Но однажды доктор приехал в феврале, причем один и отчего-то невеселый. Попросил лыжи и ушел на озеро со снастями и фляжкой в рыбацком бауле. На уговоры дяди Лени пойти с утра только рукой махнул и подался, забыв даже воду из радиатора слить. Хорошо, жена дяди Лени, тетка Маруся, заметила и слила. А дядя Леня ждал-ждал доктора до самой ночи, забеспокоился, встал на лыжи и тоже пошел на озеро узнать, в чем дело. В ту пору на Божьем одна только тетя Варя жила, в кордонной избе каждую зиму метлы вязала. Дядя Леня пришел к ней, а доктора нет, и даже погреться не заходил. Совсем тревожно стало, но чтобы тетю Варю лишний раз не волновать, дядя Леня виду не показал и пошел на озеро искать Чернобая. А ночь выдалась темная, да с поземкой, едва только через два часа наткнулся, и то случайно. Доктор сидел над лункой и зуб на зуб не попадал, хотя фляга рядом лежала.

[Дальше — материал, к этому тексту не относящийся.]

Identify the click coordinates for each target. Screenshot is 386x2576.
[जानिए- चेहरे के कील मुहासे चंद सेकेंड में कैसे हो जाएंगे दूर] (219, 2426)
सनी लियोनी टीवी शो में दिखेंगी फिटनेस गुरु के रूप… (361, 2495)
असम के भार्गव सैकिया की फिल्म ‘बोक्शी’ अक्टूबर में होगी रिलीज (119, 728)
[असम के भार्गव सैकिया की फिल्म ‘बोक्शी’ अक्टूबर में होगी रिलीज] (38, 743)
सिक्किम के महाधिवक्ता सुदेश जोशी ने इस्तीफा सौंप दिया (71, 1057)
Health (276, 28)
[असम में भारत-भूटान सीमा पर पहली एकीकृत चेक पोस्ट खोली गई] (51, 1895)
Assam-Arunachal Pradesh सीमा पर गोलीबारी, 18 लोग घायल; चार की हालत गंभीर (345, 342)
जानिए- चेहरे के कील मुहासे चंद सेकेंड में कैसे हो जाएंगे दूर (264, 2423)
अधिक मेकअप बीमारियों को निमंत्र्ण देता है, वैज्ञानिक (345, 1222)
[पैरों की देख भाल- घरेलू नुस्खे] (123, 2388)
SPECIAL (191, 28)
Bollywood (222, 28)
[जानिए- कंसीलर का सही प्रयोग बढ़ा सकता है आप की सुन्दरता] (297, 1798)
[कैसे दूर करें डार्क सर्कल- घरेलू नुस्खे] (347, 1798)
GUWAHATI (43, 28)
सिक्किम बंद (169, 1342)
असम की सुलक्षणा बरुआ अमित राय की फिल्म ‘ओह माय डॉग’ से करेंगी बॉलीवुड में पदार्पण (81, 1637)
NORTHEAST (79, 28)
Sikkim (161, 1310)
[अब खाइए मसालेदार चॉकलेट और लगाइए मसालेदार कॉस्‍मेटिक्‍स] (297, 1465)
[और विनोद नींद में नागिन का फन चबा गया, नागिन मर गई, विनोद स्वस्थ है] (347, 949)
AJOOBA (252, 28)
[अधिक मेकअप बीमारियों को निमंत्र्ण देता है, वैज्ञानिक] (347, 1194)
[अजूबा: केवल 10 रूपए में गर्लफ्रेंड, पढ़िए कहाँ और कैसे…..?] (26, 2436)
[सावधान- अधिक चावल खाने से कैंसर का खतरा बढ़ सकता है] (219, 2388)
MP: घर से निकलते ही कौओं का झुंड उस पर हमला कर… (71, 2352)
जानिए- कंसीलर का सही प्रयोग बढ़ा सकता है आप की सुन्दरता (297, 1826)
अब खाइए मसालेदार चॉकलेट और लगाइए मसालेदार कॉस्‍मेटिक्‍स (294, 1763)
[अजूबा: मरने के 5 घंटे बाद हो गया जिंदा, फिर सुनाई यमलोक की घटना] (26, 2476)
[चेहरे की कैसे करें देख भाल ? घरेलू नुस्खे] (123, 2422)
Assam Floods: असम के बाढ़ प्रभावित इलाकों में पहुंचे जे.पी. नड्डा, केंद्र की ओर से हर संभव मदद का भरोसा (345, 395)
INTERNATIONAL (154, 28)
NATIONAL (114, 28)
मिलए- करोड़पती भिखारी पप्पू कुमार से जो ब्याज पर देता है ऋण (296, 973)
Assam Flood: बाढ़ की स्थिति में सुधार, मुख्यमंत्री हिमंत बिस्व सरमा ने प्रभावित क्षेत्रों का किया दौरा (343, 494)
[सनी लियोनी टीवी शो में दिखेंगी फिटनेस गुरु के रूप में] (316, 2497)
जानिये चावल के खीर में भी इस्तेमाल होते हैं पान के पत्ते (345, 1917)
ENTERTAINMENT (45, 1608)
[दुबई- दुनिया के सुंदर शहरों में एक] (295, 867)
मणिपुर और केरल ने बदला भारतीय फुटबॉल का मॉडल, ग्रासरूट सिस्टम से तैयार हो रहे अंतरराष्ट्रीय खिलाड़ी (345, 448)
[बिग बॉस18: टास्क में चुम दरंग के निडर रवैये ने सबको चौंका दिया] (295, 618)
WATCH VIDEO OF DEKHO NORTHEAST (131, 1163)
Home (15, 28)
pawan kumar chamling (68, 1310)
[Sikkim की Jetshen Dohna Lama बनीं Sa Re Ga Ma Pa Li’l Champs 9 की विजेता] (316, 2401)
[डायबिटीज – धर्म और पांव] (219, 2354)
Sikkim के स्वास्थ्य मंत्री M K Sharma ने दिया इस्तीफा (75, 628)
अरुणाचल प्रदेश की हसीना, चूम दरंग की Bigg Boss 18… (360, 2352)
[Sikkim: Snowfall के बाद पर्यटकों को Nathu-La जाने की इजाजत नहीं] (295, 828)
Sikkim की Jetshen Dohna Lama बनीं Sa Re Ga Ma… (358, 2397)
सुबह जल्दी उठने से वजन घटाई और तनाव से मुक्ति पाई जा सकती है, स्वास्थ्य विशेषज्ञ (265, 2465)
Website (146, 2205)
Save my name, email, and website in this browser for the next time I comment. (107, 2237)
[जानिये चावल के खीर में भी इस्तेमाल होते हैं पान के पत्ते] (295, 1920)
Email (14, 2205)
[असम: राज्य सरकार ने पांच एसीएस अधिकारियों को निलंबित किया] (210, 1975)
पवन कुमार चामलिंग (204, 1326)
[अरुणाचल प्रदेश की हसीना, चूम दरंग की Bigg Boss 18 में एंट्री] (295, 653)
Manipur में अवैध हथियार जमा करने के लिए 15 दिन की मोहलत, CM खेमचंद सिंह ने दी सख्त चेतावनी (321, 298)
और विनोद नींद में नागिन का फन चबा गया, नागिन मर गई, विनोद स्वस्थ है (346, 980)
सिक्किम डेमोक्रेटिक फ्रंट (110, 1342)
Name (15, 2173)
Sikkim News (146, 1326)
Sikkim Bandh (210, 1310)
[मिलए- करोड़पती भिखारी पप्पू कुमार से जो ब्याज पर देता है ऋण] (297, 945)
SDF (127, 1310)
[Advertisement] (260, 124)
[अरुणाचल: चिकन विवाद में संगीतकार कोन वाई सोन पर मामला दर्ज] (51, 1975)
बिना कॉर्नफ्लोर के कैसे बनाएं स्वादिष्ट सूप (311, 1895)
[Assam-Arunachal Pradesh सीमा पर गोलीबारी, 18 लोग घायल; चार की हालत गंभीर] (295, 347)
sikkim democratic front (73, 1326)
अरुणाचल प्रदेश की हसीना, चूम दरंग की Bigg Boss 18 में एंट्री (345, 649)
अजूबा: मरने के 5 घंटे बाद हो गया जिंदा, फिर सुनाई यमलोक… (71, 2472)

— А что, Алексей Петрович, — спросил Чернобай, — глубоко здесь под нами или нет?
Дядя Леня удивился такому вопросу: ему ли не знать, сколько здесь глубины, если второй год лед на озере сверлит?
— Двое вожжей, — ответил. — Глубоковато… Ты замерз, поди. Айда-ка домой!
Доктор послушался, смотал удочку, и дядя Леня заметил, что на крючке и наживки-то нет, и лунка нечищена. Когда пришли домой, тетя Маруся им огненного борща налила, сала нарезала, квашенной в вилках капусты поставила — все то, что любил Чернобай. Выпили они по стопке, и тут доктора словно прорвало.
— Мне, — говорит, — новую должность дали. Теперь я член-корреспондент. Вот такие дела. А лет мне всего тридцать два.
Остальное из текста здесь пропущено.